__STATED TASK__:
Reproduce the entries from the start up to and including the line with "Action: (259, 633)", and leave the pictures out.

__RECORDS SHOWN__:
<<<<
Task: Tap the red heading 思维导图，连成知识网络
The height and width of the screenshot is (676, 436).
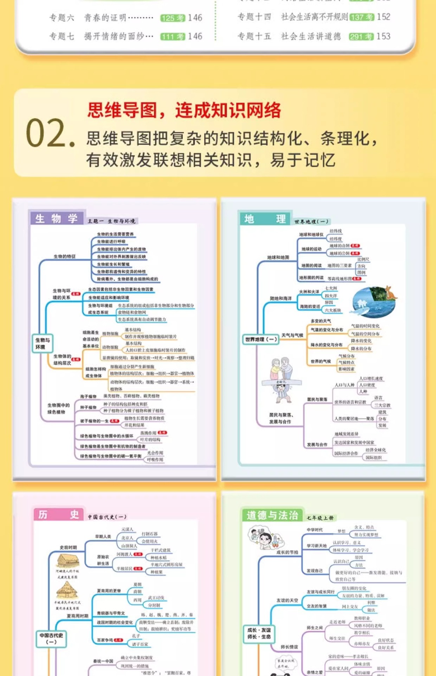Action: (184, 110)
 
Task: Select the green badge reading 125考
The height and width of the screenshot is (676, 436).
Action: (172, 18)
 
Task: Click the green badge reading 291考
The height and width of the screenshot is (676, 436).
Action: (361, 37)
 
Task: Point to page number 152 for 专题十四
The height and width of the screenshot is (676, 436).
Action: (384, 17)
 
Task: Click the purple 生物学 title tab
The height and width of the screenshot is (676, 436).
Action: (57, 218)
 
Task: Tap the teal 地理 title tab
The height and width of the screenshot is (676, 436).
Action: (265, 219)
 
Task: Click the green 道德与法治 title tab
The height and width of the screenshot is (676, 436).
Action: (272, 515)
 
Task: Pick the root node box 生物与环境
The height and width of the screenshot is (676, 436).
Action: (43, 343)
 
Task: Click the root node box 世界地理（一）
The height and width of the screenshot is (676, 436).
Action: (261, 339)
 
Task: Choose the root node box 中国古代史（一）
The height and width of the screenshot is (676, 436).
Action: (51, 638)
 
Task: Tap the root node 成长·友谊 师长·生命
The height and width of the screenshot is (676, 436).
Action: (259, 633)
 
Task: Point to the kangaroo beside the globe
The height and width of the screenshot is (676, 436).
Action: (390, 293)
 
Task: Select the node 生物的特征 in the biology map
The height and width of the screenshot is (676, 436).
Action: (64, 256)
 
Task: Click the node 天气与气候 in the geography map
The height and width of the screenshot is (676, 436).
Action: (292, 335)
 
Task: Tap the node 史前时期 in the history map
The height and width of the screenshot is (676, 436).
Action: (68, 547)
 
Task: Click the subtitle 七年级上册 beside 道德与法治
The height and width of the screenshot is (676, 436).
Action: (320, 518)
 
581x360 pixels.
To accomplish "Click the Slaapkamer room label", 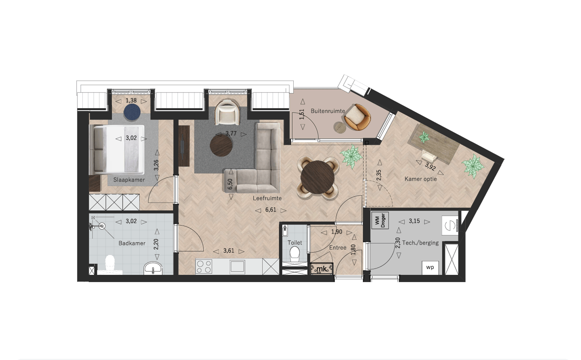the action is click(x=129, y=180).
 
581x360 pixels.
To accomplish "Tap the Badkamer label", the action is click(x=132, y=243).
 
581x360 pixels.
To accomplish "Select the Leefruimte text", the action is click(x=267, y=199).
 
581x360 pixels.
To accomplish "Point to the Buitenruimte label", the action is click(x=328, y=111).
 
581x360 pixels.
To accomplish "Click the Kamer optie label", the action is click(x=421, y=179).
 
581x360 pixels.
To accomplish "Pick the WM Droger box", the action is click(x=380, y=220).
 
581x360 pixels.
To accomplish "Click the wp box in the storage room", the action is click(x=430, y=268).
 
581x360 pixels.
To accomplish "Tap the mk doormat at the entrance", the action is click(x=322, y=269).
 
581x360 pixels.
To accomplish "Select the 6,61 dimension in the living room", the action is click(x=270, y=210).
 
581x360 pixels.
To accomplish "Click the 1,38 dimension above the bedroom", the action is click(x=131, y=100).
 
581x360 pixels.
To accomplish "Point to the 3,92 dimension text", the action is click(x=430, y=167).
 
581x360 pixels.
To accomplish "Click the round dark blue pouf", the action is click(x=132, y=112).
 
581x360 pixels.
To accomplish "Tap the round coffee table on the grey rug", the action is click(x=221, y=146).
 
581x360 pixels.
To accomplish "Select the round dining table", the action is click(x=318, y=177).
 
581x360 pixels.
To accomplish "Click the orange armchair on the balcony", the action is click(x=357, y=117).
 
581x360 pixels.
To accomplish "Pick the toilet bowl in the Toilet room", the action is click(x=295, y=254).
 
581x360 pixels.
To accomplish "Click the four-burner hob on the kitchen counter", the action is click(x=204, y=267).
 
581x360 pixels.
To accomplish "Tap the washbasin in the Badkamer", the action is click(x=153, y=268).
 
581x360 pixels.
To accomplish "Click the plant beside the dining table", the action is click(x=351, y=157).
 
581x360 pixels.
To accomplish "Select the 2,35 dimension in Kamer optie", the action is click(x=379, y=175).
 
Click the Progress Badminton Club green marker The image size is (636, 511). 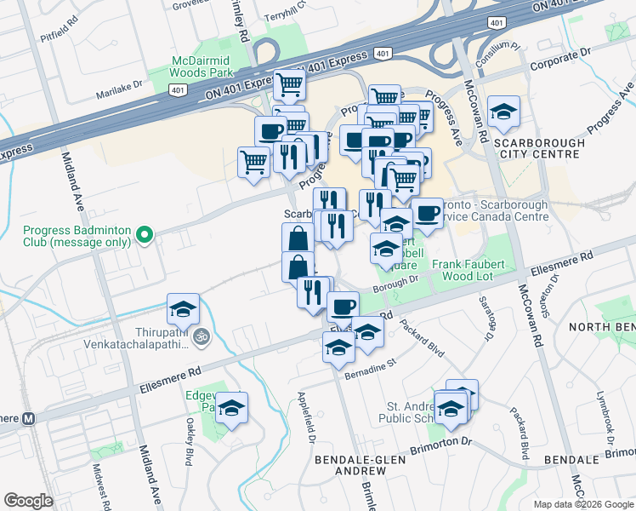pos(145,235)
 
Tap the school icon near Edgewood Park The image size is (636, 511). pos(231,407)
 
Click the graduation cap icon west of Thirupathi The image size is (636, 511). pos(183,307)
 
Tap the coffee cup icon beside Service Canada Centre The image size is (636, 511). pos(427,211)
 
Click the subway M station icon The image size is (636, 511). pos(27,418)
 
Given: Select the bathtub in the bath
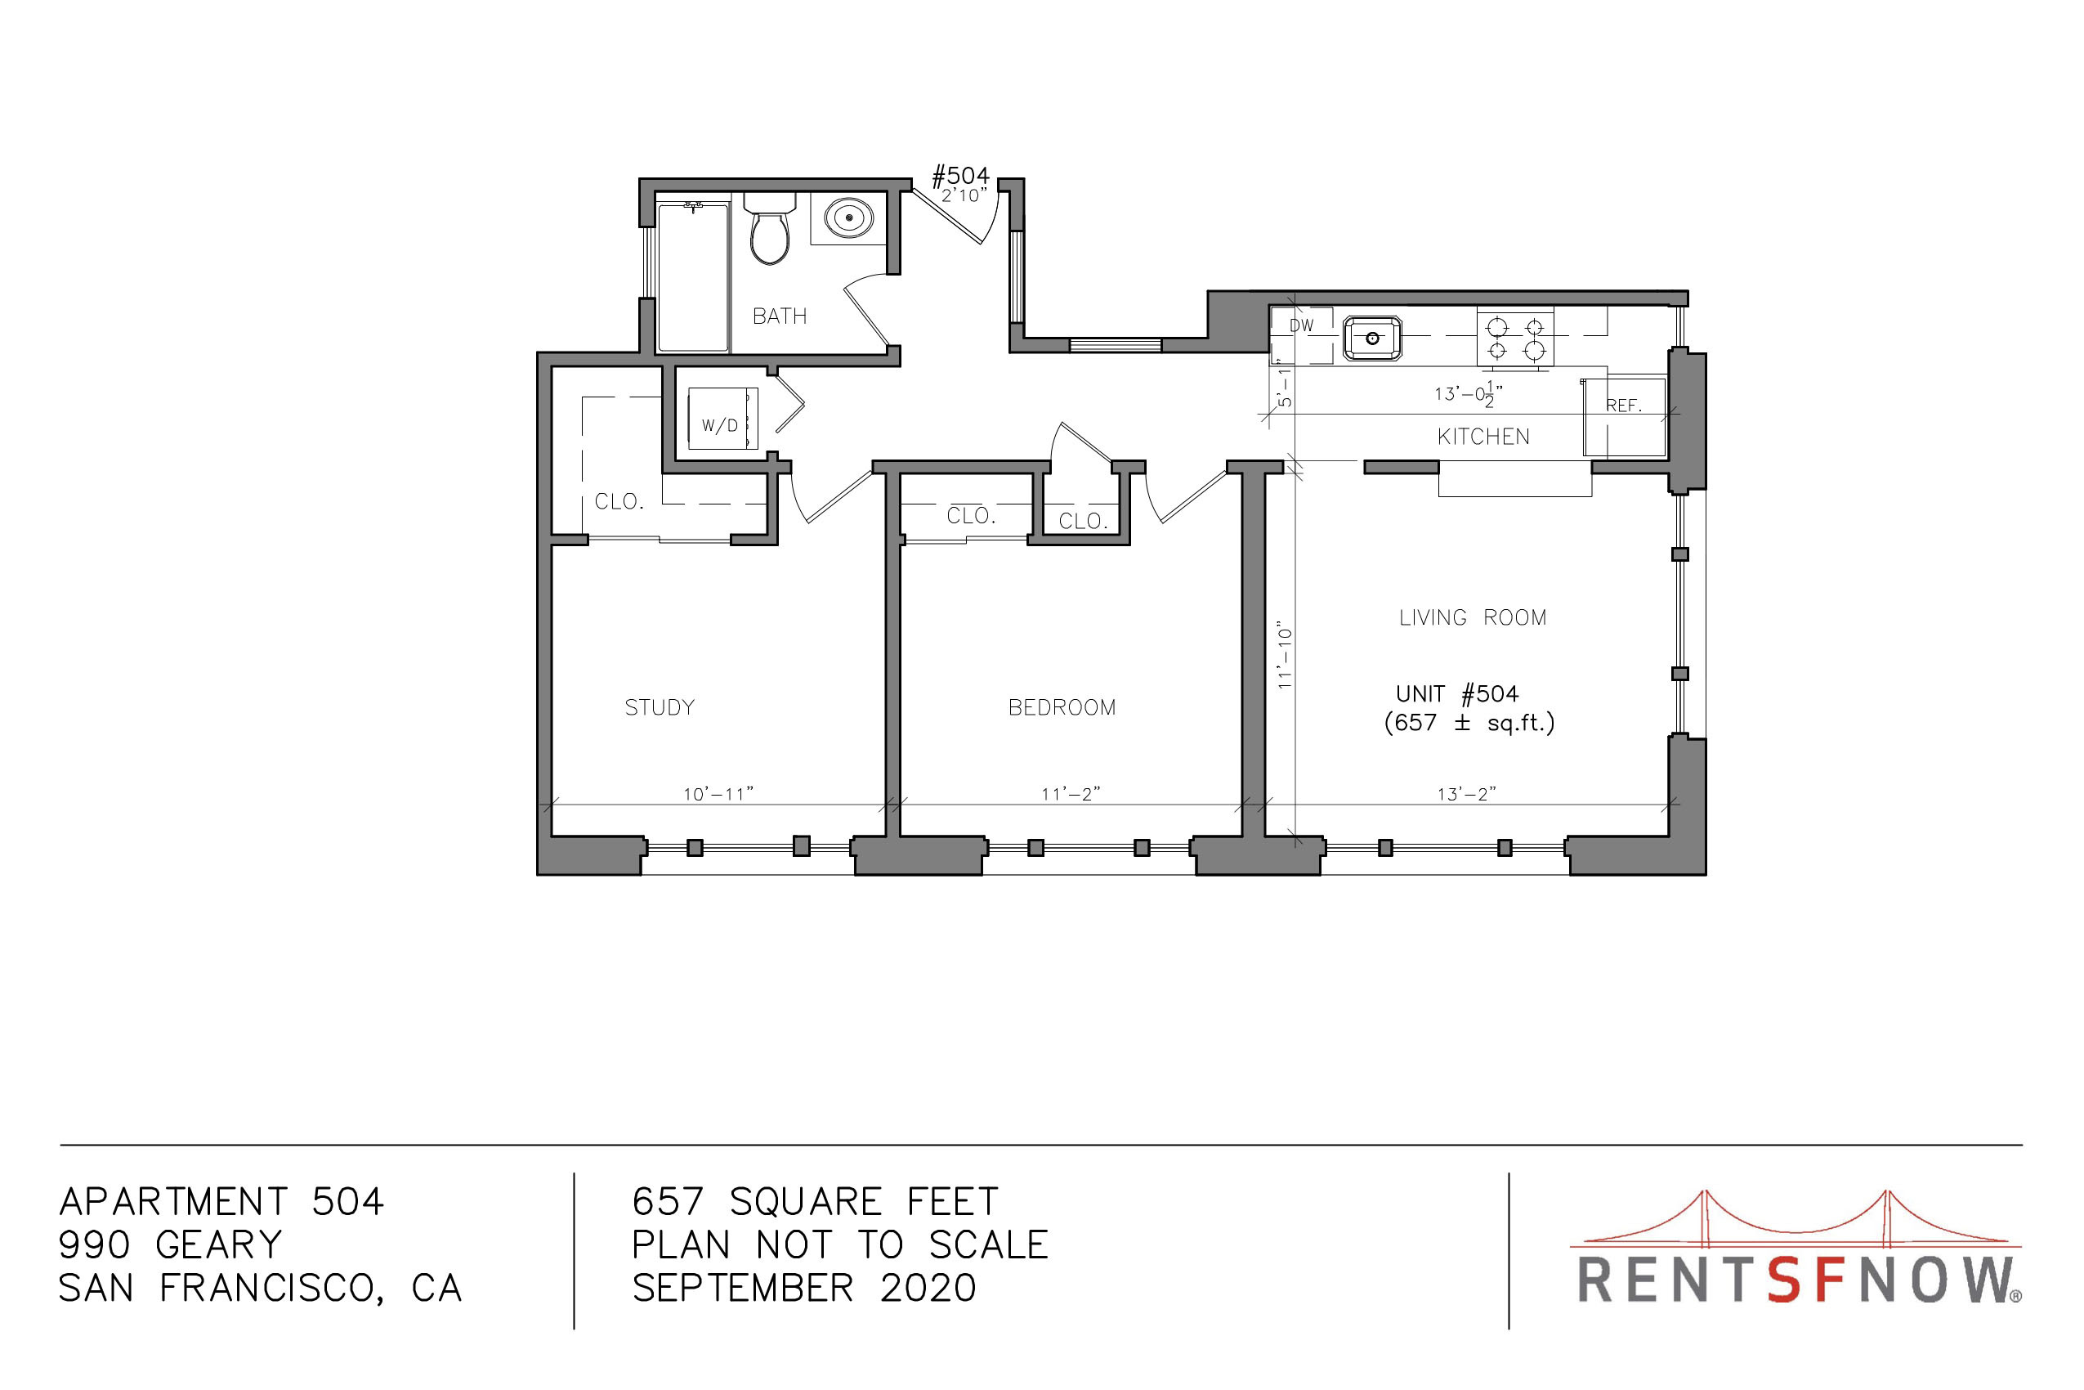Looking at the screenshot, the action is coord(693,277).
>>>>
__COMPLETE RESPONSE__:
Task: Tap the red heading 思维导图，连成知识网络
The height and width of the screenshot is (676, 436).
Action: (184, 110)
 
Task: Select the green badge reading 125考
The height and width of the screenshot is (676, 436).
Action: (172, 18)
 
Task: Click the green badge reading 291考
The height and width of the screenshot is (676, 436).
Action: (361, 37)
 
Task: Point to page number 152 for 专题十四
The height and width of the screenshot is (676, 436).
Action: (384, 17)
 
Task: Click the purple 生物学 title tab
The height and width of the screenshot is (676, 436).
Action: (57, 218)
 
Task: Tap the teal 地理 title tab
The height and width of the screenshot is (676, 436).
Action: (265, 219)
 
Task: Click the green 道德与法治 title tab
The height and width of the screenshot is (676, 436).
Action: (272, 515)
 
Task: Pick the root node box 生物与环境
The height and width of the screenshot is (676, 436).
Action: (43, 343)
 
Task: Click the root node box 世界地理（一）
The height and width of the screenshot is (676, 436).
Action: (261, 339)
 
Task: Choose the root node box 中国古代史（一）
The height and width of the screenshot is (676, 436).
Action: (51, 638)
 
Task: Tap the root node 成长·友谊 师长·生命
The height and width of the screenshot is (676, 436).
Action: (259, 633)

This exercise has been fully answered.